_Task to carry out:_
A line below contains "Task: Click the first", and a later one contains "Task: Open the VM210:1 source link". Repeat both, with every line between them, exactly.

Collected data entries

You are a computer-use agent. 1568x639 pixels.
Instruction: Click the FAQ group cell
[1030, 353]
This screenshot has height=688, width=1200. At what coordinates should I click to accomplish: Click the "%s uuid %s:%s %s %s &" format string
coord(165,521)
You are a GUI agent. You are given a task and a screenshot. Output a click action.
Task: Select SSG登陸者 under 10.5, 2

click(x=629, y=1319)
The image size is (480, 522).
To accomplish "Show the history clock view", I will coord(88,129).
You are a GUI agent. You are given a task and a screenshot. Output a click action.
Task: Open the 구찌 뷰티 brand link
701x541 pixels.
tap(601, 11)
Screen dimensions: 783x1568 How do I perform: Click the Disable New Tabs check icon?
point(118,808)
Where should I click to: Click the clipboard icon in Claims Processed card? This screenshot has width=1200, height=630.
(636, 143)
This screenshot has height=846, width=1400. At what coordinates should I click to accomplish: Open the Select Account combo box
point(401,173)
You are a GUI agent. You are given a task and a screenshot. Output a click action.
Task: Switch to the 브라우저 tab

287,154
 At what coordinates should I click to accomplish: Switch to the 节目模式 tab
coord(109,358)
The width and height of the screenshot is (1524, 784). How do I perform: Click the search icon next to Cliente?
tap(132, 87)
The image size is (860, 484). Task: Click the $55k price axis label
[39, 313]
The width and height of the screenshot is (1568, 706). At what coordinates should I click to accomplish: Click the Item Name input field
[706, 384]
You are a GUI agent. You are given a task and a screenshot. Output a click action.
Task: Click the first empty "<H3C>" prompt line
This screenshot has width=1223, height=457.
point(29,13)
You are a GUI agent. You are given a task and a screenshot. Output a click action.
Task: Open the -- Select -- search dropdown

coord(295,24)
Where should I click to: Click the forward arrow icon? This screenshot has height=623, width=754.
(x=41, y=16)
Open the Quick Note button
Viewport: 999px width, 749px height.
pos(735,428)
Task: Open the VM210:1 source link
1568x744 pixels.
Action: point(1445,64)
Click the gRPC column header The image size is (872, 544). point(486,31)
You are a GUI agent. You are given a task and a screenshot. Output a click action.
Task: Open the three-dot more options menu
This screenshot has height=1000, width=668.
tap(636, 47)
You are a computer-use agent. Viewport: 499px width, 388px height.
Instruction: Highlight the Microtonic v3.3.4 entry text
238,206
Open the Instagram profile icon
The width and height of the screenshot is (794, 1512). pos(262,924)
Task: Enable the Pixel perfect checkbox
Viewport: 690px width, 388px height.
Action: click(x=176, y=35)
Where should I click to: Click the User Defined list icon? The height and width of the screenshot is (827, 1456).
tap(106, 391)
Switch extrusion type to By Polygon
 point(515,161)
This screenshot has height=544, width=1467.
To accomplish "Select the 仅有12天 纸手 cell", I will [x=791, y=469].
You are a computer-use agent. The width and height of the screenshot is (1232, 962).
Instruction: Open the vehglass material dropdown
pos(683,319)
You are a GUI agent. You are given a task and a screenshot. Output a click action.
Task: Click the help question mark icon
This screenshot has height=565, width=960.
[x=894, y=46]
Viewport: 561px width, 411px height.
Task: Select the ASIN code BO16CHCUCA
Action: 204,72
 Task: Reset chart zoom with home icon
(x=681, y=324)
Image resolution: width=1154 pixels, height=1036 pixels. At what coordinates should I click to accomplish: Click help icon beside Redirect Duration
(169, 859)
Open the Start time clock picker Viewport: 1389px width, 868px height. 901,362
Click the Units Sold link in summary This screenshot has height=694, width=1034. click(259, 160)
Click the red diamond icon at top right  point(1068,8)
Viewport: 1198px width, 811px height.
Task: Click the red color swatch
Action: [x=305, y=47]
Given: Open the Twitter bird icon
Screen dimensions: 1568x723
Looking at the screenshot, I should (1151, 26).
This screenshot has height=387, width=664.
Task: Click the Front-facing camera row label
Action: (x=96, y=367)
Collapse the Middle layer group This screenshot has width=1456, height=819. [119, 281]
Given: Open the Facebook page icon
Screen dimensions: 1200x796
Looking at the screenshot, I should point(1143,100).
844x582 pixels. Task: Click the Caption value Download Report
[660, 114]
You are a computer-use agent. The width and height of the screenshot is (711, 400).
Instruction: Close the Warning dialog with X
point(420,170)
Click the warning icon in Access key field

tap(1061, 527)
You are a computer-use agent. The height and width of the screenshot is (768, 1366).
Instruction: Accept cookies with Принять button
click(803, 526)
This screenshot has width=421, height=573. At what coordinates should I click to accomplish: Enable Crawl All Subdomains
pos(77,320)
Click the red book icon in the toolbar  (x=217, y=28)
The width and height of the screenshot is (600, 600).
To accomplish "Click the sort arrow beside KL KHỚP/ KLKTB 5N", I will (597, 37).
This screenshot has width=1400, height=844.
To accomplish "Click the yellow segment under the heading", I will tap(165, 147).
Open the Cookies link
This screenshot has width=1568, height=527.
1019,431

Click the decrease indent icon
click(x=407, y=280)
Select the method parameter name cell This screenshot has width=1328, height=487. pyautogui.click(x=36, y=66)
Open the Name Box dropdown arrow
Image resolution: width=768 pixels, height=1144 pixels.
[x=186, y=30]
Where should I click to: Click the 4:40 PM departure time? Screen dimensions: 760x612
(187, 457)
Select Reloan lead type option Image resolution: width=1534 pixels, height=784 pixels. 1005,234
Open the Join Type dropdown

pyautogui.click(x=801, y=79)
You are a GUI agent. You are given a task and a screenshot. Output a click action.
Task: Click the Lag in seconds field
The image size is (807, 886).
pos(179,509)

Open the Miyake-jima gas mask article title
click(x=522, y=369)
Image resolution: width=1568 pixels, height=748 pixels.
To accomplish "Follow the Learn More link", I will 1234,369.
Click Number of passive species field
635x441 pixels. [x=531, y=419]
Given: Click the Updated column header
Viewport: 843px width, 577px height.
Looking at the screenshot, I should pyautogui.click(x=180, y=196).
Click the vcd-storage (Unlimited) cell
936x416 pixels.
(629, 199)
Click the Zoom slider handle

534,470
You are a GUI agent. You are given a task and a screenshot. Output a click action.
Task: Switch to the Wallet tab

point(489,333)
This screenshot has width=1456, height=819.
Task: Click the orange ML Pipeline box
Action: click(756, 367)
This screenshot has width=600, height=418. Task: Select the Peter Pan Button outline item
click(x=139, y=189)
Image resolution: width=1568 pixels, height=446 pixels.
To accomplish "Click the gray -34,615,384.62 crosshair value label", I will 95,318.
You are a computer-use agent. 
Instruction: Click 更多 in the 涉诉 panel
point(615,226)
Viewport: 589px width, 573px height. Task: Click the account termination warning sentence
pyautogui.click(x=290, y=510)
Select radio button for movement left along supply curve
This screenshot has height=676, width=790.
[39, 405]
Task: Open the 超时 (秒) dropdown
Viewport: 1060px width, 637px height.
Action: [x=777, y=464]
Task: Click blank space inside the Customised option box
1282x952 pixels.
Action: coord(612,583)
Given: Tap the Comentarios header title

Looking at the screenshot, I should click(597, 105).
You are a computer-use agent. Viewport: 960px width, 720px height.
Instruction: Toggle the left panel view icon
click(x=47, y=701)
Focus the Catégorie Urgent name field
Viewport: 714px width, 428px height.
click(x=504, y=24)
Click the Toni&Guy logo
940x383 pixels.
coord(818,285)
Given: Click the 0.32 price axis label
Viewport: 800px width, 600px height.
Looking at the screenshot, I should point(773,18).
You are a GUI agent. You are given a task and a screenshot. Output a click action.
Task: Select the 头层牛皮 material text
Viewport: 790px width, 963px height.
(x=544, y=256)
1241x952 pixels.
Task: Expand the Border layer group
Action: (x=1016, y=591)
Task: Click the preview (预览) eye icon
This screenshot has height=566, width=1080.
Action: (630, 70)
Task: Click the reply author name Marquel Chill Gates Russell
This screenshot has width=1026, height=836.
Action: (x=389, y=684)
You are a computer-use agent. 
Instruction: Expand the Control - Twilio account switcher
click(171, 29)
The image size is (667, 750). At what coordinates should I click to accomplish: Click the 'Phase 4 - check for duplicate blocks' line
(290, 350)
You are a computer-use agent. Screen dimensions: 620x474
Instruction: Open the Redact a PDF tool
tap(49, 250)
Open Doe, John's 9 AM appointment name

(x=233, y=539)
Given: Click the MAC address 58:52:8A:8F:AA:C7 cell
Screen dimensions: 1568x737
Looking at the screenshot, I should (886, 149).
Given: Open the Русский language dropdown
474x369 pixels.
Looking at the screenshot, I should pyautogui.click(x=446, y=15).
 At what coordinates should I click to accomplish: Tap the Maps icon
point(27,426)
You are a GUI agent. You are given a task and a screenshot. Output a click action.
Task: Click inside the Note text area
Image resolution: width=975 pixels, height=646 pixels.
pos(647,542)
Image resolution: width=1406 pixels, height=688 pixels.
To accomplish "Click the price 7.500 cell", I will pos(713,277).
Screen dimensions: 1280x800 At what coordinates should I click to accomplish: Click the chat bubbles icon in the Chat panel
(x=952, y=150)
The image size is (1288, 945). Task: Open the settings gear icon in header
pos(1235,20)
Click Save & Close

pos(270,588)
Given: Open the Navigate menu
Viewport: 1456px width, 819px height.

_Answer to this task:_
Task: Click the first empty "<H3C>" prompt line
This screenshot has width=1223, height=457.
point(29,13)
You are a GUI agent. You are given a task and a screenshot. Output a click action.
Task: Open the -- Select -- search dropdown

coord(295,24)
Where should I click to: Click the forward arrow icon? This screenshot has height=623, width=754.
(x=41, y=16)
Open the Quick Note button
Viewport: 999px width, 749px height.
pos(735,428)
Task: Open the VM210:1 source link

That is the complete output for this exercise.